Segment Start: Exercise material

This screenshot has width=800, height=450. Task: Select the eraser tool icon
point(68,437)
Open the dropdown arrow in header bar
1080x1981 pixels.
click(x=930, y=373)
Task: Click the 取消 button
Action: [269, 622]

Segment End: Exercise material

The task: Generate an exact reproduction of all entries.

Written answer:
This screenshot has width=800, height=450. Task: Select the eraser tool icon
point(68,437)
Open the dropdown arrow in header bar
1080x1981 pixels.
click(x=930, y=373)
Task: Click the 取消 button
Action: [269, 622]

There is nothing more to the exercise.